• **ABOUT THIS TASK**
Copy all the lines of the data that include the word "will".

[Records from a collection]
--------

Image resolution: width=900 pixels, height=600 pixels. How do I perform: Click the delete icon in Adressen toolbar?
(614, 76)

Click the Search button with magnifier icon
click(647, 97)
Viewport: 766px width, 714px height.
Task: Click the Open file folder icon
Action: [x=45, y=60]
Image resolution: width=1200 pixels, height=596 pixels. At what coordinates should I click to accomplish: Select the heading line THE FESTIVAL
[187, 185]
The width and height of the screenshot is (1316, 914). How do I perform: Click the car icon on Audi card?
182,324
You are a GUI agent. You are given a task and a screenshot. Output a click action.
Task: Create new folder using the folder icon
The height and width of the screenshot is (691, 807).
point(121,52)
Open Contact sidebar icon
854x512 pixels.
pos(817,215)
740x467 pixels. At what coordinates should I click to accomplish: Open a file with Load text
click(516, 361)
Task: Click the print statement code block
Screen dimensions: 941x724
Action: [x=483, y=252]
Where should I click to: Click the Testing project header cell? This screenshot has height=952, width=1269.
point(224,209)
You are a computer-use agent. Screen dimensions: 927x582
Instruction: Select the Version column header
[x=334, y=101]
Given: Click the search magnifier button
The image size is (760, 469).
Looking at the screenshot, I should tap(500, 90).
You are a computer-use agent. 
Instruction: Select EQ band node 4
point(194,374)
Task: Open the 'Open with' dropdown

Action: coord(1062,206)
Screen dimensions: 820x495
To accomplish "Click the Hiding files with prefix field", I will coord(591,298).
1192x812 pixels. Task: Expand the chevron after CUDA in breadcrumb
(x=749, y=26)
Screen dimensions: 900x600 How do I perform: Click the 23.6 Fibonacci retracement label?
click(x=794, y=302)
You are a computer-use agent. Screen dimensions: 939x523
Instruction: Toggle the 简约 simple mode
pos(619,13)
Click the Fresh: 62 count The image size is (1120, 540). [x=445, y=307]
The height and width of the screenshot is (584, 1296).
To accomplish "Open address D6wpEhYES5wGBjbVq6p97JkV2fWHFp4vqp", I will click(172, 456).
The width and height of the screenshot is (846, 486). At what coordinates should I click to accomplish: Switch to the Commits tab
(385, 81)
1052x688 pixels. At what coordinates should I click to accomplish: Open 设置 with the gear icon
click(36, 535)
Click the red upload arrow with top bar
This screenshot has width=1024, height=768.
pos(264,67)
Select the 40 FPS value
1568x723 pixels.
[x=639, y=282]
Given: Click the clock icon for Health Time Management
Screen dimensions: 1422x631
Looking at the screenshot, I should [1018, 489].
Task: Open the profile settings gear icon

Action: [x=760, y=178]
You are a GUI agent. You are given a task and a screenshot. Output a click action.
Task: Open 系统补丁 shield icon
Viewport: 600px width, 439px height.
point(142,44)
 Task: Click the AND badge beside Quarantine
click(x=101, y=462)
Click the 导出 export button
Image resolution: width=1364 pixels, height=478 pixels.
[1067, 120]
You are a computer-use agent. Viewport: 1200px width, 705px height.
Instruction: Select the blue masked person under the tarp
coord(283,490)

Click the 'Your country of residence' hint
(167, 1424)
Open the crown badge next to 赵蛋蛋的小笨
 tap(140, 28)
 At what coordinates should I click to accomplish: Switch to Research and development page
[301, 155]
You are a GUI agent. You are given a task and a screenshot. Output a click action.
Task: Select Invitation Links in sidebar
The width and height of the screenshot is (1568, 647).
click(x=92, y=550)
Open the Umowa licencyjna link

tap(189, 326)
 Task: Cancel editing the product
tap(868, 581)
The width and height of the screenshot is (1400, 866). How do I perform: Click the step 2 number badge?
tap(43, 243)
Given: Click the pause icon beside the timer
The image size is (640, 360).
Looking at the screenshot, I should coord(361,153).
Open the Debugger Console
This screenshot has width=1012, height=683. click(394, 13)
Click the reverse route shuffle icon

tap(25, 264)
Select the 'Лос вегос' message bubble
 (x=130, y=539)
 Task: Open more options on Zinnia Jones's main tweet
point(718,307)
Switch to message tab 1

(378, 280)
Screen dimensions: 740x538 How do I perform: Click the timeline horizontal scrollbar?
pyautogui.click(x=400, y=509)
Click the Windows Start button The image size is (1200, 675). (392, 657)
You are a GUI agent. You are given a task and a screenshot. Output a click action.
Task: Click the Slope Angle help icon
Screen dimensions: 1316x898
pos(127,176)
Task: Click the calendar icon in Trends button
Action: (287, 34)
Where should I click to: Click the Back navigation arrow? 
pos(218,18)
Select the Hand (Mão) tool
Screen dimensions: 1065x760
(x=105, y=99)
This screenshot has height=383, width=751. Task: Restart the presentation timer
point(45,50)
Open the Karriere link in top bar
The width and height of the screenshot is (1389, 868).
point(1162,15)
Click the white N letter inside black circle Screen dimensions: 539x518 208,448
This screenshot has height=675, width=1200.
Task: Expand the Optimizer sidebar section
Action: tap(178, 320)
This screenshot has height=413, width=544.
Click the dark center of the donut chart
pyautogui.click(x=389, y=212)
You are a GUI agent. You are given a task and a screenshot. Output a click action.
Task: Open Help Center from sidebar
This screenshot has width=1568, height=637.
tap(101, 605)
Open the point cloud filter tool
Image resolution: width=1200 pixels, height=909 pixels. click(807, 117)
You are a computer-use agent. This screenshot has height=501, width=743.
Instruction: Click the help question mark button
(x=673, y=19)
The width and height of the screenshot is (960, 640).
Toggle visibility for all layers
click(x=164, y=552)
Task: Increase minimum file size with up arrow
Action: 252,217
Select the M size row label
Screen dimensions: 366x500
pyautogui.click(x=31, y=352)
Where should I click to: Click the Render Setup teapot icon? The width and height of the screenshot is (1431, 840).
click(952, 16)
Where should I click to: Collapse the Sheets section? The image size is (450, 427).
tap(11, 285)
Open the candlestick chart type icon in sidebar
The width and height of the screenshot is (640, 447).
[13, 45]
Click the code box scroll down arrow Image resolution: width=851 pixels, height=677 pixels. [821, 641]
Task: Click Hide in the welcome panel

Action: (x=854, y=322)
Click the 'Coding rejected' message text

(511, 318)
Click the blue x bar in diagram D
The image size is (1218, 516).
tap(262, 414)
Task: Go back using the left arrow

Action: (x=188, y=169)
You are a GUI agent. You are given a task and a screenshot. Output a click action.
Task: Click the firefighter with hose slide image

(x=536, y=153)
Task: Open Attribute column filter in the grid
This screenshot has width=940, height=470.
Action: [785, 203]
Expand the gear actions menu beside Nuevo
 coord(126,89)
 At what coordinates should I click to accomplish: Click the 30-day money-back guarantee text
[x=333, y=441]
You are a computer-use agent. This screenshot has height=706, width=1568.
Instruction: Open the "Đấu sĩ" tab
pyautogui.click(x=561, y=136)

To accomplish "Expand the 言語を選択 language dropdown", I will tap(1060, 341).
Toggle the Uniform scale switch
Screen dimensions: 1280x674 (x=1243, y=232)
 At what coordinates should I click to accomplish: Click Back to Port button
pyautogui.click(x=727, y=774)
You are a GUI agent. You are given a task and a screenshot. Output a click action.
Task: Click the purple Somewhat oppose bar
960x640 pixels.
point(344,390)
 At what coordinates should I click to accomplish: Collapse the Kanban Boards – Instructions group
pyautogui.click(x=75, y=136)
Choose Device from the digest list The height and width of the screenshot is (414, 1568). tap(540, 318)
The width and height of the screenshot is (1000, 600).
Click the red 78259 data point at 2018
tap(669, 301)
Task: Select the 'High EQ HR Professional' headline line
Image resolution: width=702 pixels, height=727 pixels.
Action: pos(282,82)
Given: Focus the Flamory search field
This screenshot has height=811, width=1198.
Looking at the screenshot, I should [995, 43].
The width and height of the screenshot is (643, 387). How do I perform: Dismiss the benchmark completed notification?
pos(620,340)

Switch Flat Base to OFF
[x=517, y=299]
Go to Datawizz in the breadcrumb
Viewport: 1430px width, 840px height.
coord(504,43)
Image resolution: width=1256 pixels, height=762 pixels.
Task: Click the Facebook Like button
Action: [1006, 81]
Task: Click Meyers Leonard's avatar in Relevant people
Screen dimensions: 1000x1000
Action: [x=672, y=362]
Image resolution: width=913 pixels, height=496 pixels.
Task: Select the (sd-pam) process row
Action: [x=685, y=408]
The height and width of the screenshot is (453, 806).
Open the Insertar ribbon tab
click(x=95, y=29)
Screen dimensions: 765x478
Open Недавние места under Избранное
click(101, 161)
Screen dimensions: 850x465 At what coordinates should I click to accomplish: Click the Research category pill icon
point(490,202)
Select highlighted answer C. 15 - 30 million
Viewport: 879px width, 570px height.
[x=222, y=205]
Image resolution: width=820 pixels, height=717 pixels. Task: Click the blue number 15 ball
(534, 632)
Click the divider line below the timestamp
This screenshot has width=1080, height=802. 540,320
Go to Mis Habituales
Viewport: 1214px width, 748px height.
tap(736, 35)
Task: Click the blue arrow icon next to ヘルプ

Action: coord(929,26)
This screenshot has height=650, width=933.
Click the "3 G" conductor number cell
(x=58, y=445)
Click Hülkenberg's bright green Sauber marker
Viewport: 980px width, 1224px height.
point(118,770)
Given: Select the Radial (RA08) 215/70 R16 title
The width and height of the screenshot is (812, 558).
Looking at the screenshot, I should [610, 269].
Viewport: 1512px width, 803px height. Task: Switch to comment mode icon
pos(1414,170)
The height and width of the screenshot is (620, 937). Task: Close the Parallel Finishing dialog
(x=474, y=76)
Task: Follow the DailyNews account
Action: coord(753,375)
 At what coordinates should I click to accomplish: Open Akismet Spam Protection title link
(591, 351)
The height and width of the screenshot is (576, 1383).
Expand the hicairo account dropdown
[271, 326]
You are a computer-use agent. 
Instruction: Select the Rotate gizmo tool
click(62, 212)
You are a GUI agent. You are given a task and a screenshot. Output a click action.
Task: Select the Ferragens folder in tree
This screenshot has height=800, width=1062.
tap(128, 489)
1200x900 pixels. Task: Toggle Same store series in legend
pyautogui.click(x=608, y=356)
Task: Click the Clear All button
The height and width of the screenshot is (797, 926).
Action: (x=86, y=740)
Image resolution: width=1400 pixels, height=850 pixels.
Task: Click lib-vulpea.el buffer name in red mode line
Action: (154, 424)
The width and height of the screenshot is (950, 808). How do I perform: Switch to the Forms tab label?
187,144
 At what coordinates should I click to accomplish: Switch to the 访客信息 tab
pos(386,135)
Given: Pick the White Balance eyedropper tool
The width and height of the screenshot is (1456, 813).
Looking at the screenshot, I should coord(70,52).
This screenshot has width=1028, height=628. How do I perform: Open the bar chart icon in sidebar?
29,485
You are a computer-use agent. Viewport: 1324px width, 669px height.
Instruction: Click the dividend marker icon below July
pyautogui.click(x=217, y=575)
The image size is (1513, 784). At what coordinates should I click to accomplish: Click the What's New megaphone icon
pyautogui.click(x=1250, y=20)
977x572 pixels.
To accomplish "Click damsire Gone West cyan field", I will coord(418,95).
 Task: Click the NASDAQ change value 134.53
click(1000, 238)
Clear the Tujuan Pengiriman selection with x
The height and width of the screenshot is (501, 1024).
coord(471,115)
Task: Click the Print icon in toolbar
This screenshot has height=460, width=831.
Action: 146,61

--------

• **WRITTEN RESPONSE**
To accomplish "Click the Hiding files with prefix field", I will coord(591,298).
To accomplish "Open address D6wpEhYES5wGBjbVq6p97JkV2fWHFp4vqp", I will click(172, 456).
To accomplish "Expand the 言語を選択 language dropdown", I will tap(1060, 341).
To accomplish "Click damsire Gone West cyan field", I will coord(418,95).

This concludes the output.